* Data for the task *
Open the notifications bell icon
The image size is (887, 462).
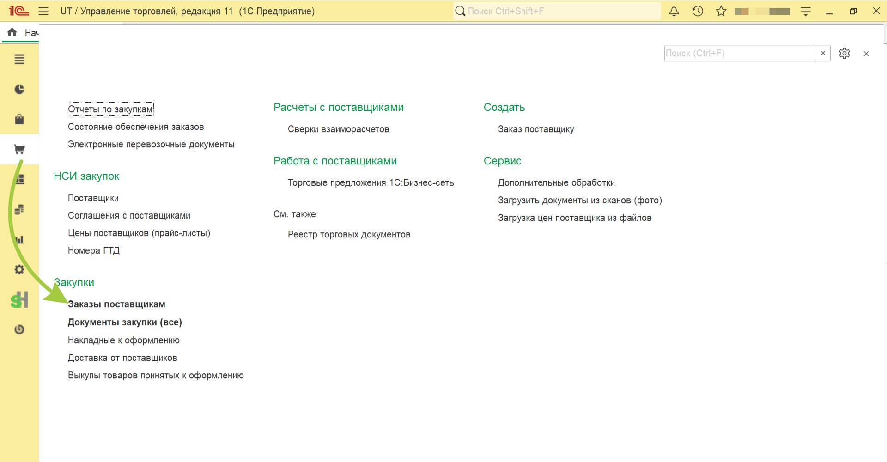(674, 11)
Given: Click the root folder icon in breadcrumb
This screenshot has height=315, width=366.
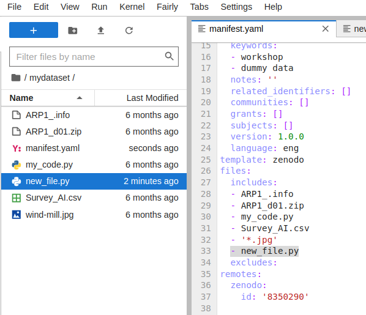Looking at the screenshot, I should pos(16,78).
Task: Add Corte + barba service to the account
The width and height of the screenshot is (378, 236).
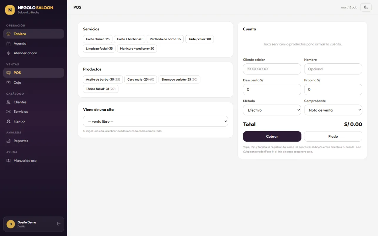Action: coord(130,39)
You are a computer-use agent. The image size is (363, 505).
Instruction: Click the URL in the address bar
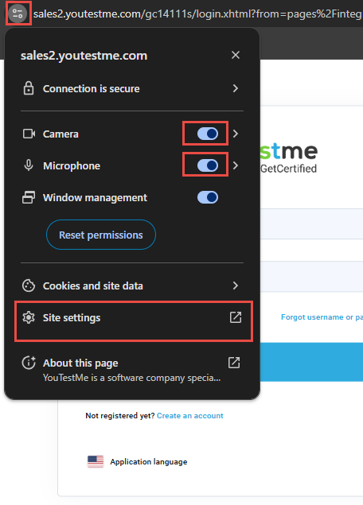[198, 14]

---

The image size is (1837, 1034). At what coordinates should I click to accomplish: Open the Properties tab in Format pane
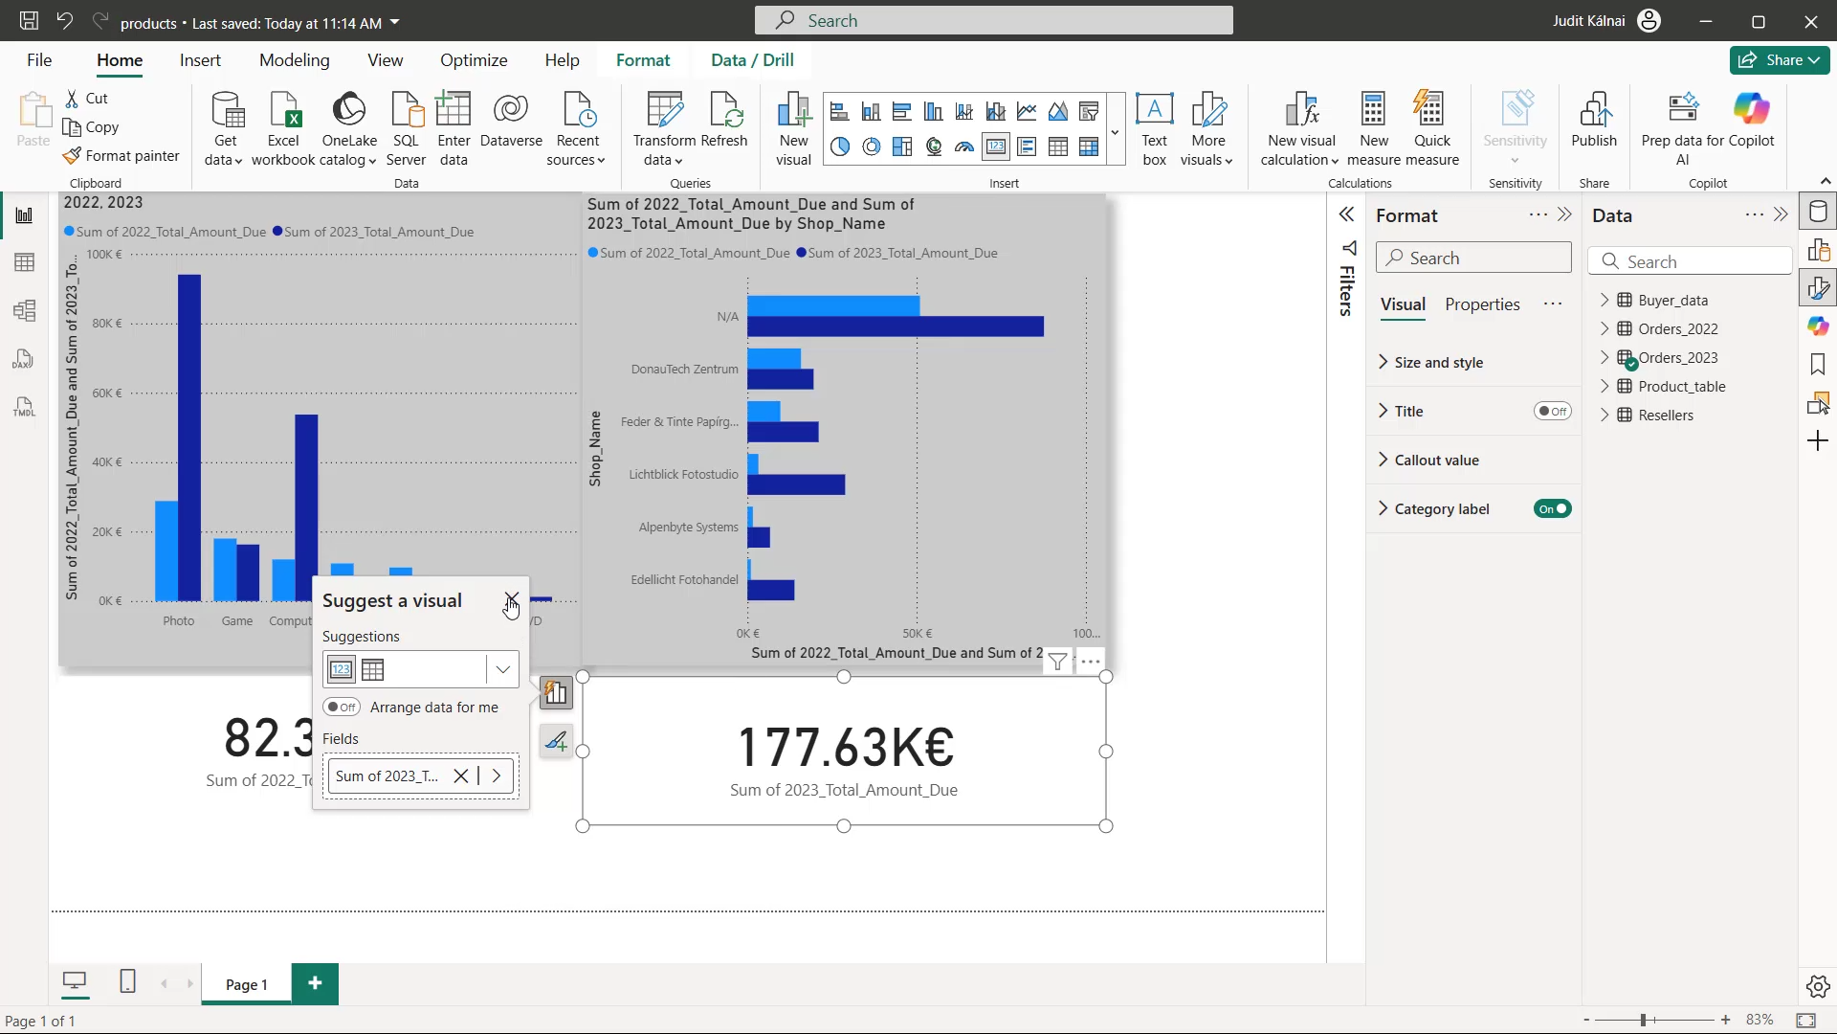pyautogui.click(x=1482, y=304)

* Action item *
Look above for the line with "Open the notifications bell icon"; quote it and every line after it, stopping after the line with "Task: Add Corte", exactly, with nothing added and without pictures.

* Response to the task *
Open the notifications bell icon
The image size is (887, 462).
(674, 11)
Given: Click the root folder icon in breadcrumb
This screenshot has height=315, width=366.
Looking at the screenshot, I should pos(16,78).
Task: Add Corte + barba service to the account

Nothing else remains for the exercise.